Captan is usually not a problem because it is usually applied at petal fall, when there is little or no pollen in the orchard. Both Rovral and Pristine can be problematic, but only if there is significant pollen in the orchard. Bees have collected most almond pollen by 3PM so late afternoon applications of Rovral or Pristine are preferable.

2010 Pollination Prices.
At this time we are considering lowering our prices for 2010 and are trying to figure out how to do so without compromising colony quality.

Our beekeepers need to know by July whether or not to invest money in a fall feeding program. Your current agreement with us remains in effect for 2010 unless cancelled by you by July 1st. We will be sending you a letter in June and reminding you that you have until July 1 to cancel your agreement if you wish to do so.

Both almond growers and beekeepers are going through some tough time. Your loyalty to us during these difficult times is greatly appreciated.

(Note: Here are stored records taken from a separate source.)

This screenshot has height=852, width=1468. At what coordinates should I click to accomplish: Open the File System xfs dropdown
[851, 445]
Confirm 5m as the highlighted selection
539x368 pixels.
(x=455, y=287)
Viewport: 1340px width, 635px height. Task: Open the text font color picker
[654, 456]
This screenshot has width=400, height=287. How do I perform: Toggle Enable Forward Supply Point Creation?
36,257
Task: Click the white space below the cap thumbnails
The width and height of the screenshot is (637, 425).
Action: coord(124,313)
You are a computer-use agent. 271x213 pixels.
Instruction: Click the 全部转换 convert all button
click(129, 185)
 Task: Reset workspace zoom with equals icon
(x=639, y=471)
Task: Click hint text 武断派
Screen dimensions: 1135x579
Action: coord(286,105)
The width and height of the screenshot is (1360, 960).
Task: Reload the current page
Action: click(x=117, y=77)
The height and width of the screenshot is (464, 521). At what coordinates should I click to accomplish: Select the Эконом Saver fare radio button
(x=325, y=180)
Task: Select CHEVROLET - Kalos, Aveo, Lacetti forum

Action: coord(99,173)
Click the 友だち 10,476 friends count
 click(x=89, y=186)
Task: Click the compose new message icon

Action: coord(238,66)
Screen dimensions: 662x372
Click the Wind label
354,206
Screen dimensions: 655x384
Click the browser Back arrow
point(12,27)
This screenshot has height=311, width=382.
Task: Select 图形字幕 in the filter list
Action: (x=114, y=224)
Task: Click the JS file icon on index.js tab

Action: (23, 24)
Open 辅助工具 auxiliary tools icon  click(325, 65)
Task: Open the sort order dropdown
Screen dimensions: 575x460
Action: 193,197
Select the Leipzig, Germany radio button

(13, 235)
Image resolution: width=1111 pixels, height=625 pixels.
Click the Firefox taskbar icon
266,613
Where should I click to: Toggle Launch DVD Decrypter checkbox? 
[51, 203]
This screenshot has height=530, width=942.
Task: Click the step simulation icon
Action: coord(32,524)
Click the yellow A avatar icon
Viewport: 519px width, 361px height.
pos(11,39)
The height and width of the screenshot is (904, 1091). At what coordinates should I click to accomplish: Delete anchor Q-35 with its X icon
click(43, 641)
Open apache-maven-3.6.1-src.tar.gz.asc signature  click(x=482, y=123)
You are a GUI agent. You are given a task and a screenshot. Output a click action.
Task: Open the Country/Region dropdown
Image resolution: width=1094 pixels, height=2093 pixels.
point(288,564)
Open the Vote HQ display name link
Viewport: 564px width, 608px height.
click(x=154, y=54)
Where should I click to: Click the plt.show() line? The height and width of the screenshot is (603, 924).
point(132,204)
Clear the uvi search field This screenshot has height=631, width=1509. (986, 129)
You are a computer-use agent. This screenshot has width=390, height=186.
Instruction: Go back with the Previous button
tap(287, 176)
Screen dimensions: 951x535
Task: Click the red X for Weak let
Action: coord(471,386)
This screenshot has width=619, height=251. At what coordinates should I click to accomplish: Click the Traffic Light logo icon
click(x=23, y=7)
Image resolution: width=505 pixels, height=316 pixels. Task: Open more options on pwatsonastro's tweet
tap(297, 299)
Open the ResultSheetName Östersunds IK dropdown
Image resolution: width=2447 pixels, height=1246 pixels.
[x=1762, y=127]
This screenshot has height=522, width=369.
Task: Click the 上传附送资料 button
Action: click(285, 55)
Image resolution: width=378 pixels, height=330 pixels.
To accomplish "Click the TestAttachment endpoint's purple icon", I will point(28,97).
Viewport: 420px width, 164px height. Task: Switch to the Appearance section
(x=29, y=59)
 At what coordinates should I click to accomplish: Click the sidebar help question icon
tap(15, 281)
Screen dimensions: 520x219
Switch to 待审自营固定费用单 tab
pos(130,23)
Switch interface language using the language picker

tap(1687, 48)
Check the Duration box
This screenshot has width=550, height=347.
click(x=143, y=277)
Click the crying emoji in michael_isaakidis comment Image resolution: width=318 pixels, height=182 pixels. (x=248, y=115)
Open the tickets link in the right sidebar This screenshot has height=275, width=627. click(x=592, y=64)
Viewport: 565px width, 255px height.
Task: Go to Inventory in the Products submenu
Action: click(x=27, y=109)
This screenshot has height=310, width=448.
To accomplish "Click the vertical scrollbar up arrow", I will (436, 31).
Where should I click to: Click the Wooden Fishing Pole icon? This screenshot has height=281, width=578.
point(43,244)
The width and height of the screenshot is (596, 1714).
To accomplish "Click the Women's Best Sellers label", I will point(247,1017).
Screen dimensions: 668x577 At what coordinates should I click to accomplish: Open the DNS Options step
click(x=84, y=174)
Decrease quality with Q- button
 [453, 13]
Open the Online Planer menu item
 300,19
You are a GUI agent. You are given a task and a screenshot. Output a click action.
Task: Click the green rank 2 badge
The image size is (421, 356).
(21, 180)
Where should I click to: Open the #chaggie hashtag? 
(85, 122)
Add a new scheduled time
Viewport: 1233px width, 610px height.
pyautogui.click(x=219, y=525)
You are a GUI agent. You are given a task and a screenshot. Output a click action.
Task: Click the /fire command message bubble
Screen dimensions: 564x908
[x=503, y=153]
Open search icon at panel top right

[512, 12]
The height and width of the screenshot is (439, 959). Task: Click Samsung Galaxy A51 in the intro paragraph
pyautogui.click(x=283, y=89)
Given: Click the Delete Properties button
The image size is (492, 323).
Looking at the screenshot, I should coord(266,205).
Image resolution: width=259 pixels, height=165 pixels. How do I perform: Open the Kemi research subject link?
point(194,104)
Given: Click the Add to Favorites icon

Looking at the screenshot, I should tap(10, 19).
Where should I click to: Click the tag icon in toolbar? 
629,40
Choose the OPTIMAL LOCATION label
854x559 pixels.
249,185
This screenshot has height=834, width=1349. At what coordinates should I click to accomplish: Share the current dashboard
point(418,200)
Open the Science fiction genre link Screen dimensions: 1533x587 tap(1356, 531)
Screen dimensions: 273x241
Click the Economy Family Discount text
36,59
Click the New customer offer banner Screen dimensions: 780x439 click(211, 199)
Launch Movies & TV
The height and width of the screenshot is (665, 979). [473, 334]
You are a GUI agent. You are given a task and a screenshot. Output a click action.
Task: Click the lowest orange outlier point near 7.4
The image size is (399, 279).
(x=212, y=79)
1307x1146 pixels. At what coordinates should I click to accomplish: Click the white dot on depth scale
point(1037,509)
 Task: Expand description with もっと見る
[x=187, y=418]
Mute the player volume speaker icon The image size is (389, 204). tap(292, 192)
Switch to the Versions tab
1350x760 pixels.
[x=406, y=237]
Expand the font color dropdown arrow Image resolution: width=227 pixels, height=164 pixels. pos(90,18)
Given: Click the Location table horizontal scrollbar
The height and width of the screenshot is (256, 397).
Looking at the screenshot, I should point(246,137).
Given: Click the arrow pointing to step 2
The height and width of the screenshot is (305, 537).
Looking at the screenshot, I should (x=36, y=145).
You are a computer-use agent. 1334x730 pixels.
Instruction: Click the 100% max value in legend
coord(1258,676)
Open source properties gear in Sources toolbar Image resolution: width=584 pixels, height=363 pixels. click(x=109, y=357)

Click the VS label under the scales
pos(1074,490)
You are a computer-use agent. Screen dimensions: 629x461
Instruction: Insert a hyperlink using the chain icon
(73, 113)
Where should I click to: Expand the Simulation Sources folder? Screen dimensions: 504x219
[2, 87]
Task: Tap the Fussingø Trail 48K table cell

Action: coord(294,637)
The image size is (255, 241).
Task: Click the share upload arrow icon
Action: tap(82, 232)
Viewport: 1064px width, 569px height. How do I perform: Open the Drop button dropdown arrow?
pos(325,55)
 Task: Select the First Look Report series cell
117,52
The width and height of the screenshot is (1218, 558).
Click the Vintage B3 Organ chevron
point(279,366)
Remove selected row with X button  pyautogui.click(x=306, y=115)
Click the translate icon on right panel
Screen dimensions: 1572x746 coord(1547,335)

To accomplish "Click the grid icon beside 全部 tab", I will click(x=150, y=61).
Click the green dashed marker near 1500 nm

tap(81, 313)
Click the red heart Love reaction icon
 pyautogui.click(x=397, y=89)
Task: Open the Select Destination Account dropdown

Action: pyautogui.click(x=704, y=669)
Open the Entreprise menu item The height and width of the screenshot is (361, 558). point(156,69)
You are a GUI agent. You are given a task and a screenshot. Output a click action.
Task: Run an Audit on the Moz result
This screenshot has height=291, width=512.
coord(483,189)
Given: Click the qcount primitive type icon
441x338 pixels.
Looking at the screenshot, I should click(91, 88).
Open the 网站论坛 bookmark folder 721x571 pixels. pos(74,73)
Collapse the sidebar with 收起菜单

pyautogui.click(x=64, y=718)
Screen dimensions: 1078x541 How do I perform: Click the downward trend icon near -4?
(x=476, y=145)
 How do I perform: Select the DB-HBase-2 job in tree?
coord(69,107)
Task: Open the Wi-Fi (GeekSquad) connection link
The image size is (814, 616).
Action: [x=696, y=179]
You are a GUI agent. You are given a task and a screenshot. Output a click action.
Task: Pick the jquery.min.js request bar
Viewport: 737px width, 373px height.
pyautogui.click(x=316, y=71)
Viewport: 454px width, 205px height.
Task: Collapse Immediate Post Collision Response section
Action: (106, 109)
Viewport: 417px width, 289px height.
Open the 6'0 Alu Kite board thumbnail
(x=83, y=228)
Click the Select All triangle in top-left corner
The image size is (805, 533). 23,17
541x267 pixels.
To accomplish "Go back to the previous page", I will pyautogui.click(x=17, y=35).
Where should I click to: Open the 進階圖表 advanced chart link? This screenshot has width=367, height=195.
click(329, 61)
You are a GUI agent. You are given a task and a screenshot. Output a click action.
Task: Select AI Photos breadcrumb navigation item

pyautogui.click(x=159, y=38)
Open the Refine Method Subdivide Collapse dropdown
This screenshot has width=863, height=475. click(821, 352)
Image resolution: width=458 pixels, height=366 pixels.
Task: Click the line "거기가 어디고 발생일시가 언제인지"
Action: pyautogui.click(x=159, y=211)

Our Big Advantage (for you)
In this age of CCD any beekeeper, no matter how skilled, can suffer unexpected losses. This year, one of our top beekeepers had a 40% cull-out rate to meet our 8-frame standard (last year it was 15%). This year one of our beekeepers that culled out 75% of his colonies in 2008 (he delivered 800 out of 3,000) culled out only 20% this year. Winter losses don’t become known until late January or early February. Every year, including this year, we are adjusting our bee supply up to the last minute in order to supply you with your full complement of 8-frame colonies.

The Game we play is a winning game for you.